Lupus Risk and Childhood Abuse

No one knows what causes fibromyalgia but some experts believe that stress may be a common trigger, especially in people who are susceptible to this chronic pain condition for physiological reasons. Now a new study adds support to the theory that psychological stress might increase the risk as well as lead to worse symptoms among those who have fibromyalgia.

Researchers at the Cleveland Clinic enrolled 593 fibromyalgia patients and surveyed them about their symptoms and history of abuse. Nearly 38 percent of fibromyalgia patients said that they had been physically and/or sexually abused at some point.

The study was presented at the 2019 American College of Rheumatology/Association of Rheumatology Professionals Annual Meeting in Atlanta.

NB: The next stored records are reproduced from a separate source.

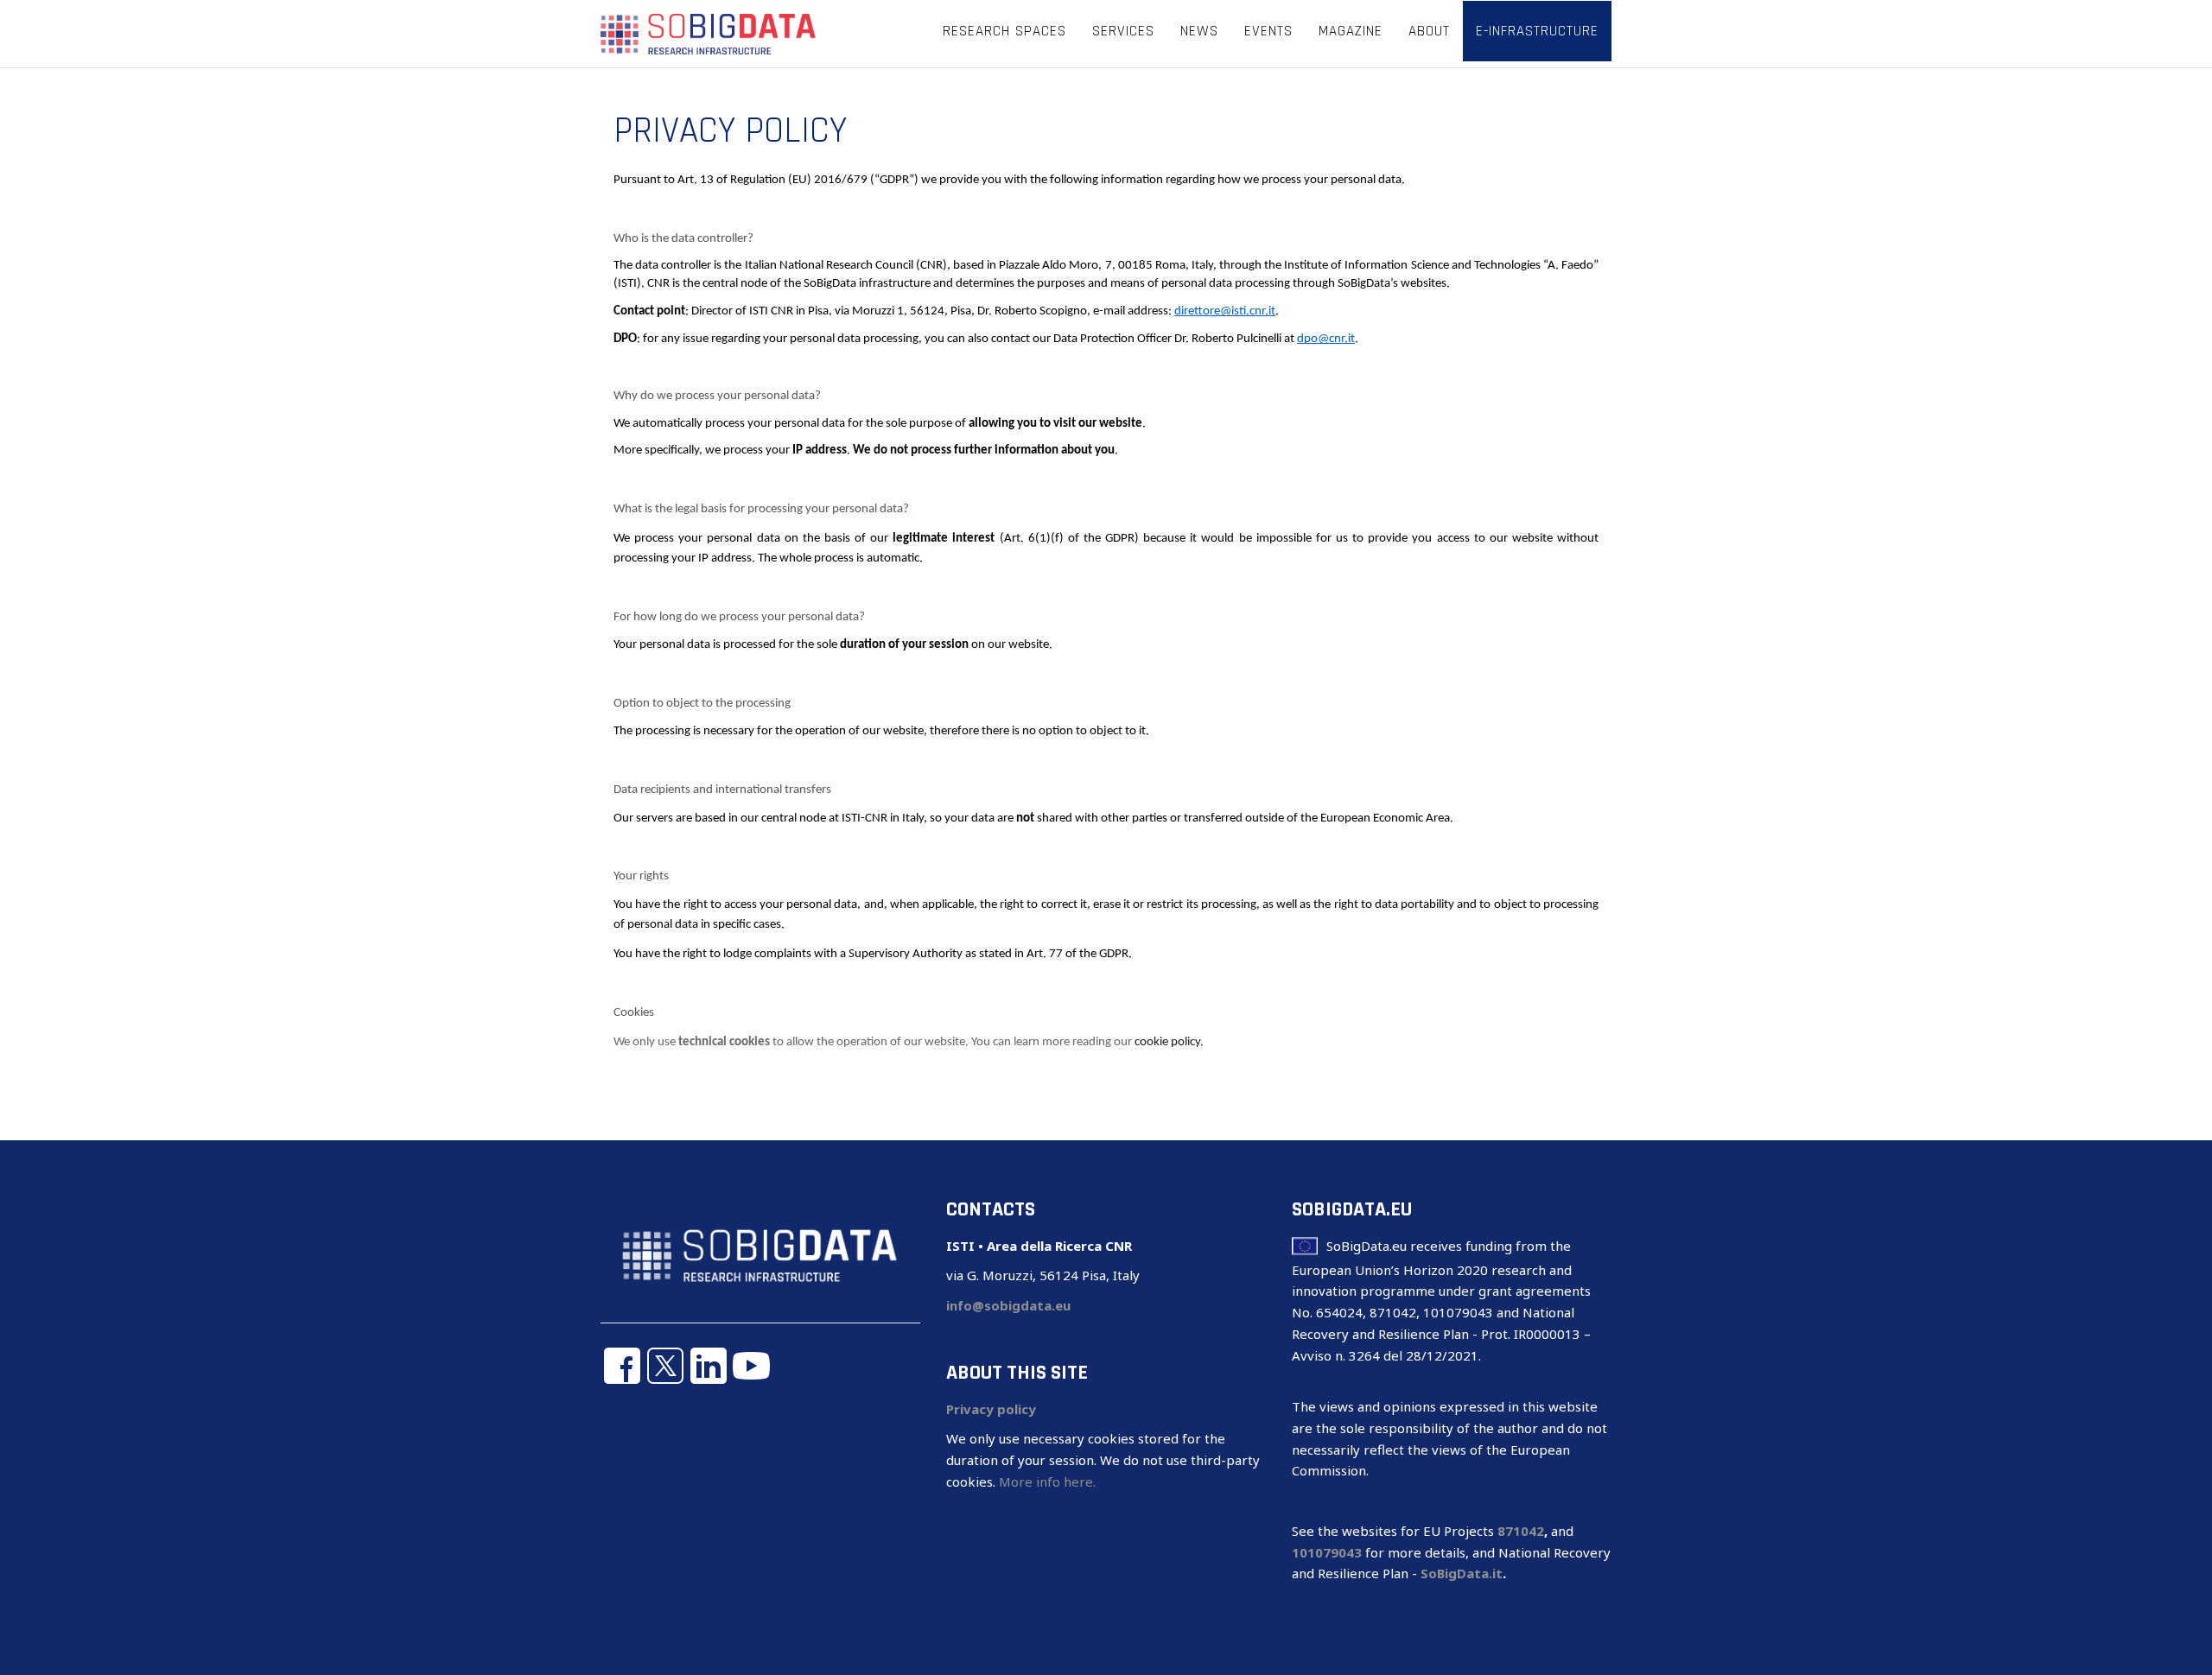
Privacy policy (991, 1409)
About (1429, 31)
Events (1268, 31)
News (1199, 31)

According to this study, patients who had a history of abuse were also more likely than those who had not been abused to report more severe fibromyalgia symptoms. Patients with a history of abuse had higher pain disability index scores, more generalized weakness, and had visited doctors more frequently.

Those who had been abused were also more apt to be seeing a psychiatrist and to have a drinking problem or a personal history of alcohol abuse.

“Our results suggest that stressors such as abuse have a wide range of detrimental effects on [fibromyalgia,]” the authors concluded. “We recommend that abuse should be inquired about in all patients evaluated for [fibromyalgia] as this may give more clarity to the nature and severity of the [fibromyalgia] presentation and prompt the need for psychological interventions.”